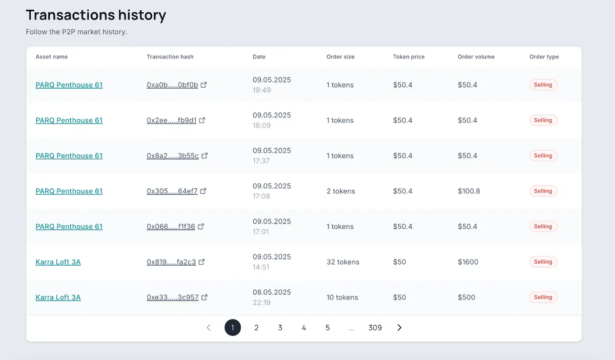The height and width of the screenshot is (360, 615).
Task: Click the Selling badge on the $100.8 order row
Action: tap(543, 191)
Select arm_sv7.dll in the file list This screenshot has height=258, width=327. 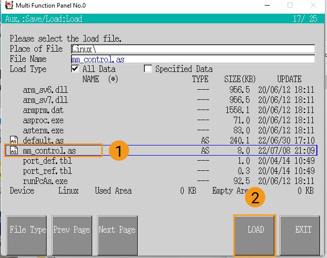click(x=45, y=100)
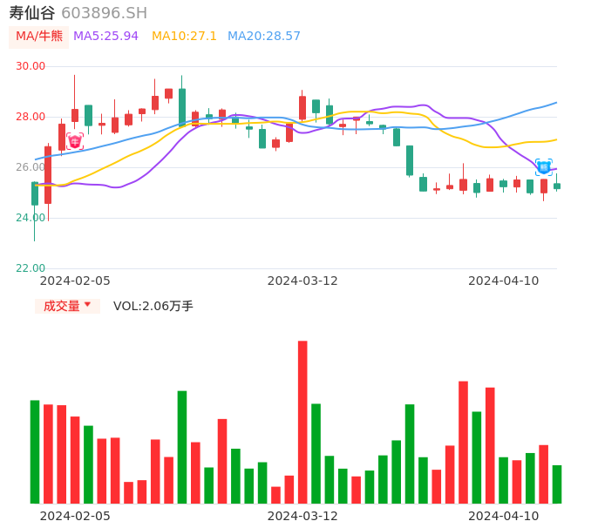This screenshot has width=598, height=528.
Task: Click the MA20:28.57 blue legend label
Action: tap(263, 37)
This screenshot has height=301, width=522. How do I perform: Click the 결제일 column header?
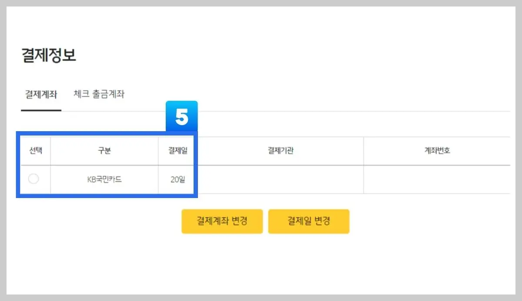click(176, 150)
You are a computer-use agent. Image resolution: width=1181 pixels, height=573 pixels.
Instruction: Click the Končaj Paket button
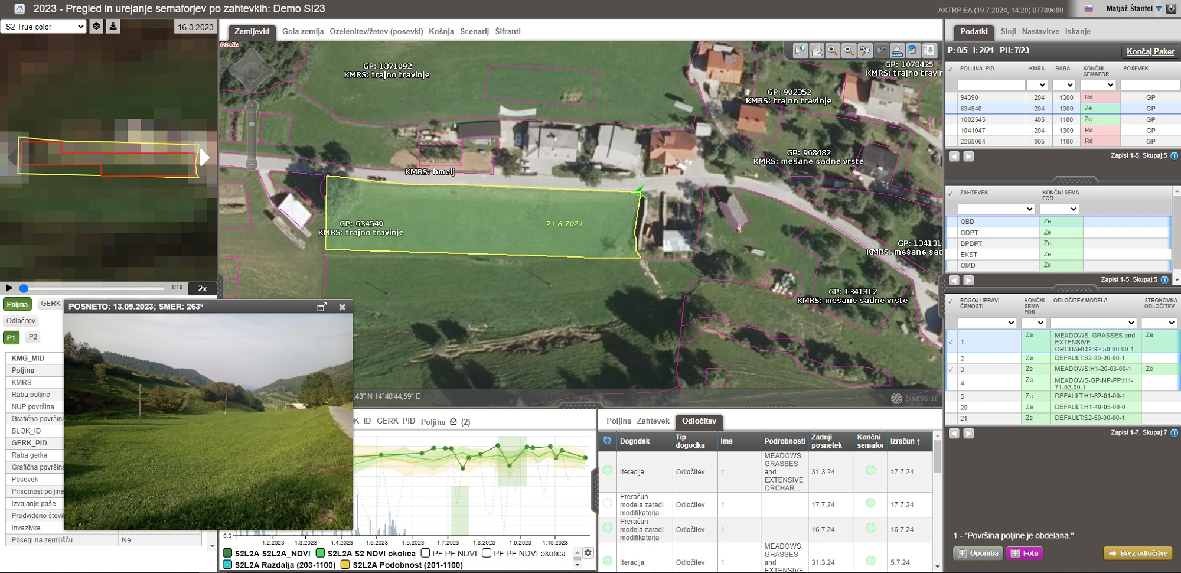point(1150,51)
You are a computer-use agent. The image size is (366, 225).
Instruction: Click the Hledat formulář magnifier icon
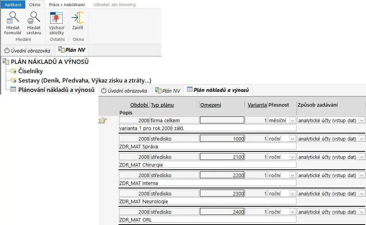click(x=13, y=18)
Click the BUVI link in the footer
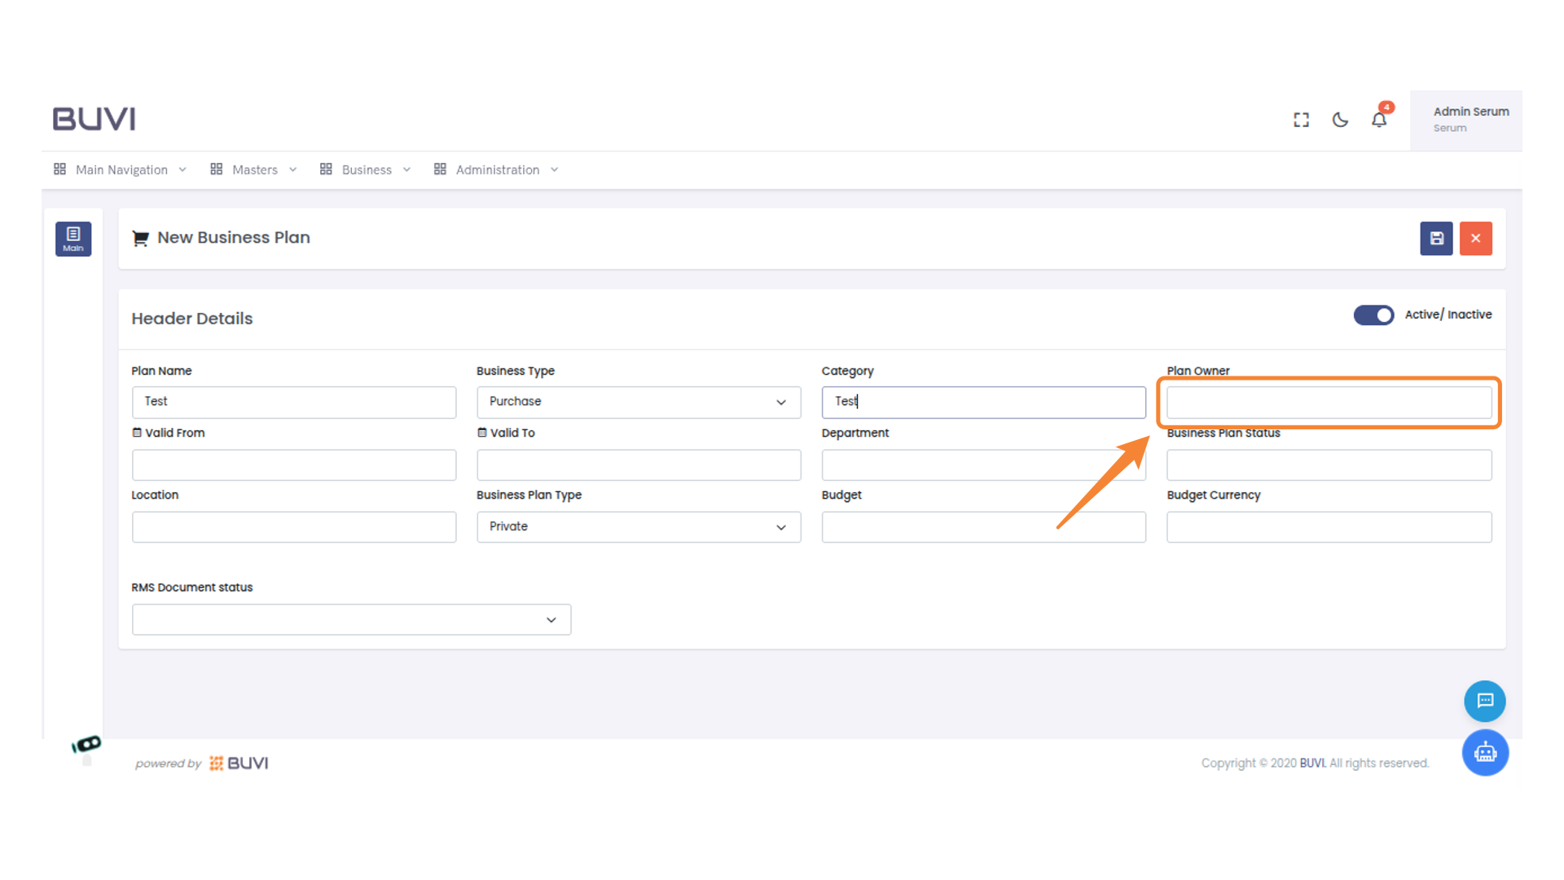The image size is (1564, 880). click(1312, 763)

_REQUIRED TASK_
Can you render the records, starting with the line with "You are a computer-use agent. The" and going on through the end of the records, as a two-column CSV with columns named instruction and response? Use one row per record, put each value in a single quoted field with line breaks turned into spaces, and leave the pictures out.

_FULL SOLUTION_
instruction,response
"You are a computer-use agent. The image size is (366, 225). Instruction: Click the Hledat formulář magnifier icon","click(x=13, y=18)"
"Click the BUVI link in the footer","The image size is (1564, 880). click(1312, 763)"